*** Opening DATASET RECORDS ***
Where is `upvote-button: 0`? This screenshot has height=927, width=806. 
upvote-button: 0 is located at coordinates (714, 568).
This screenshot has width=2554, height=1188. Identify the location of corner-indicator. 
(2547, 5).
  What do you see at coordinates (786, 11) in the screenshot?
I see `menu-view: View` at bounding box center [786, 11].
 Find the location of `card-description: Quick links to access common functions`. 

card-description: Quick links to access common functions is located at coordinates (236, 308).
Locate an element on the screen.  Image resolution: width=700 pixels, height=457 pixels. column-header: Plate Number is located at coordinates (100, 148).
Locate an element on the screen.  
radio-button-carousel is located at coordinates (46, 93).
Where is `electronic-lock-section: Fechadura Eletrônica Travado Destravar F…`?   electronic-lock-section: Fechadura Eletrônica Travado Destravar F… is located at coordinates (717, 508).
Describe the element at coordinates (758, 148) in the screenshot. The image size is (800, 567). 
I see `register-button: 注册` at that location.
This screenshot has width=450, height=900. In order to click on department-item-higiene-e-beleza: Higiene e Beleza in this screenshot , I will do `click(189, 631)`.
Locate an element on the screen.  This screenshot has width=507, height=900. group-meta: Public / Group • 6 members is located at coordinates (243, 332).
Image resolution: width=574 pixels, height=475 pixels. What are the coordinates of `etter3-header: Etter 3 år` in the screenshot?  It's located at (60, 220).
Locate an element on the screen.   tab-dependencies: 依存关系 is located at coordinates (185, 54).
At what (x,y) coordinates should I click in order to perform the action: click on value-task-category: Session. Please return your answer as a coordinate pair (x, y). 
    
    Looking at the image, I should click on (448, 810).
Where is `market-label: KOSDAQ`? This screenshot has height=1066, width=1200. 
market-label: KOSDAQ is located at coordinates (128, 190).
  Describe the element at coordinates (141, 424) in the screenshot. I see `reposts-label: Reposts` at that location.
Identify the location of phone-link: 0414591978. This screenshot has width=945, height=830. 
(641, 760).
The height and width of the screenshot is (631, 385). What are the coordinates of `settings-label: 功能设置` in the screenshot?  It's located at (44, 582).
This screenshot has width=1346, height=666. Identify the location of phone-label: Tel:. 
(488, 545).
*** Closing DATASET RECORDS ***
» **WHAT IS NEEDED**:
Put each line of the items above into a Markdown table with the columns Row and Item Line, leaving out blank lines.

» **RESULT OF THE TASK**:
| Row | Item Line |
|---|---|
| 1 | Where is `upvote-button: 0`? This screenshot has height=927, width=806.  |
| 2 | upvote-button: 0 is located at coordinates (714, 568). |
| 3 | This screenshot has width=2554, height=1188. Identify the location of corner-indicator.  |
| 4 | (2547, 5). |
| 5 |   What do you see at coordinates (786, 11) in the screenshot? |
| 6 | I see `menu-view: View` at bounding box center [786, 11]. |
| 7 |  Find the location of `card-description: Quick links to access common functions`.  |
| 8 | card-description: Quick links to access common functions is located at coordinates (236, 308). |
| 9 | Locate an element on the screen.  Image resolution: width=700 pixels, height=457 pixels. column-header: Plate Number is located at coordinates (100, 148). |
| 10 | Locate an element on the screen.   |
| 11 | radio-button-carousel is located at coordinates (46, 93). |
| 12 | Where is `electronic-lock-section: Fechadura Eletrônica Travado Destravar F…`?   electronic-lock-section: Fechadura Eletrônica Travado Destravar F… is located at coordinates (717, 508). |
| 13 | Describe the element at coordinates (758, 148) in the screenshot. The image size is (800, 567).  |
| 14 | I see `register-button: 注册` at that location. |
| 15 | This screenshot has width=450, height=900. In order to click on department-item-higiene-e-beleza: Higiene e Beleza in this screenshot , I will do `click(189, 631)`. |
| 16 | Locate an element on the screen.  This screenshot has width=507, height=900. group-meta: Public / Group • 6 members is located at coordinates (243, 332). |
| 17 | Image resolution: width=574 pixels, height=475 pixels. What are the coordinates of `etter3-header: Etter 3 år` in the screenshot?  It's located at (60, 220). |
| 18 | Locate an element on the screen.   tab-dependencies: 依存关系 is located at coordinates (185, 54). |
| 19 | At what (x,y) coordinates should I click in order to perform the action: click on value-task-category: Session. Please return your answer as a coordinate pair (x, y).  |
| 20 |     Looking at the image, I should click on (448, 810). |
| 21 | Where is `market-label: KOSDAQ`? This screenshot has height=1066, width=1200.  |
| 22 | market-label: KOSDAQ is located at coordinates (128, 190). |
| 23 |   Describe the element at coordinates (141, 424) in the screenshot. I see `reposts-label: Reposts` at that location. |
| 24 | Identify the location of phone-link: 0414591978. This screenshot has width=945, height=830.  |
| 25 | (641, 760). |
| 26 | The height and width of the screenshot is (631, 385). What are the coordinates of `settings-label: 功能设置` in the screenshot?  It's located at (44, 582). |
| 27 | This screenshot has width=1346, height=666. Identify the location of phone-label: Tel:.  |
| 28 | (488, 545). |